El español es un sujeto cabreado y mal educado, que grita a los viejos y nunca respeta los pasos de cebra. Y además se cree que los intolerantes son los demás, como esa clase del neo burgo, solapada por la eclesiomilitar, que tan bien representan los USA. Pero dejemos el sendero de esa mano, que la izquierda es peor, y si no pregunta a los iraníes, o quizá a los chinos. En fin. Que Dios nos pille vacunados.

El tío Anselmo nos citaba cada veintiocho de abril, dos días antes del santo del tío Amador, y uno antes de su cumpleaños y del gemelo boniato, el registrador de la napia rugosa, la excepción vitelina del parto múltiple.

-Lo cambiaron en la cuna, te lo digo yo. Ese no es mi hermano. ¡Farsante!
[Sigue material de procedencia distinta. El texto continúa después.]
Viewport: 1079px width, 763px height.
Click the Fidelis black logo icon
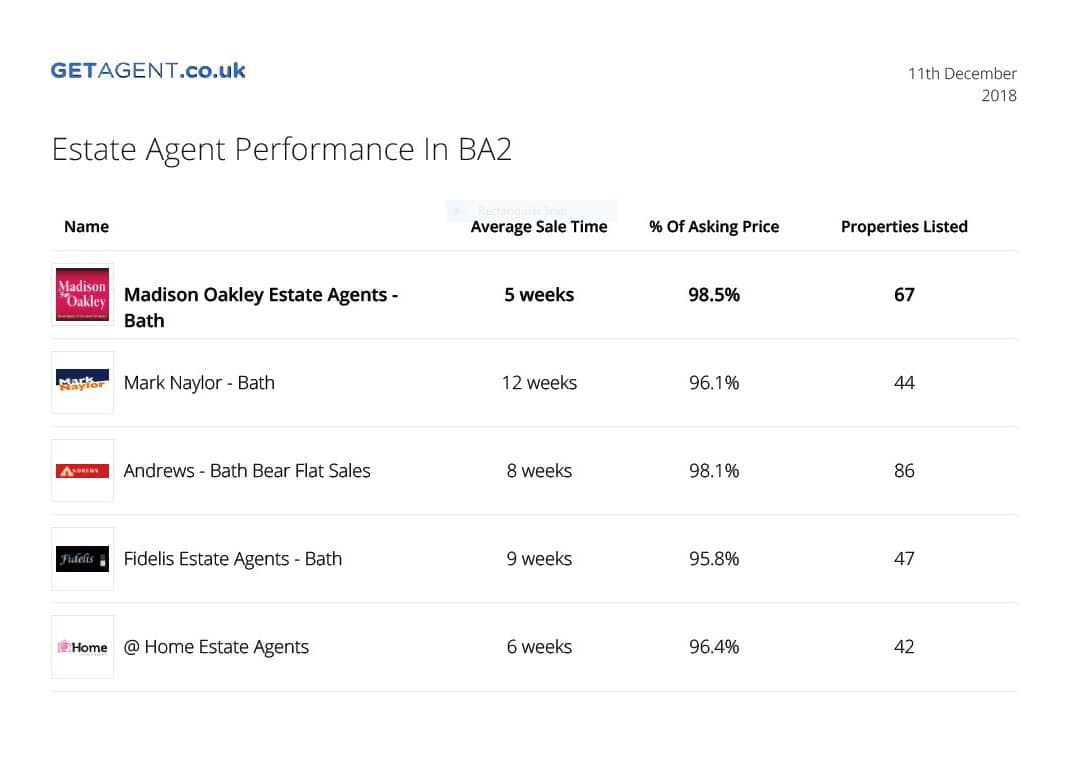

Lo gritaba al espacio, y acabo creyéndoselo. Acariciaba su malta tostado como el pezón de su cubanita.

-Pero eso no te importa -suspiró-. Mira, será mejor que te vayas de putas, ahora que son rubias y tiernas y del este, o sea, dulces y beodas, y encima no te comprenden, por mucho que les expliques la dialéctica de Hegel, y les gusta el cachondeo, y no te perdonan la vida, como las nacionales, que se agostan por cabronas, y no por pendonas. ¡Esta raza mezclada acabará en el laboratorio de un alienígena!

Conservaba la dentadura blanca como un coralito limpio. Era de piel tersa, como mi padre y los varones de la familia, al contrario que las hembras, atópicas y tristonas. Por eso nos gustaban los tactos del Caribe y el sobeteo de las ninfas. Odiamos la aspereza y el gránulo de los pellejos tiesos, a los que el tío Amadeo dedicó su opus magnum: ‘Los enemigos del coito’, que no eran los curas o la moral, qué va, sino los rasposos territorios de ese tipo de piel.

-Lo que vale es la acción. ¿Desde cuando no subes a Peñalara? ¡Ah! Y siempre votan equivocados, ¡pero insisten!

Al tío Anselmo le gustaban los anacolutos, como a Santa Teresa.

-¿Y las mujeres? ¡Amigo! Las que no te perdonan la vida sólo por mirarlas, te la quitan. Aquí en este país de mierda hay costumbres inveteradas, que son la ley de la especie, como en los hormigueros y en las colmenas: la mujer es una criatura que tiene derecho a sacarle las tripas a sus maltratadores, o sea a todo el mundo, como los banqueros. Son depredadores de la misma familia. ¡Pregunta a tu hermano, pregunta a Cime, anda, monín!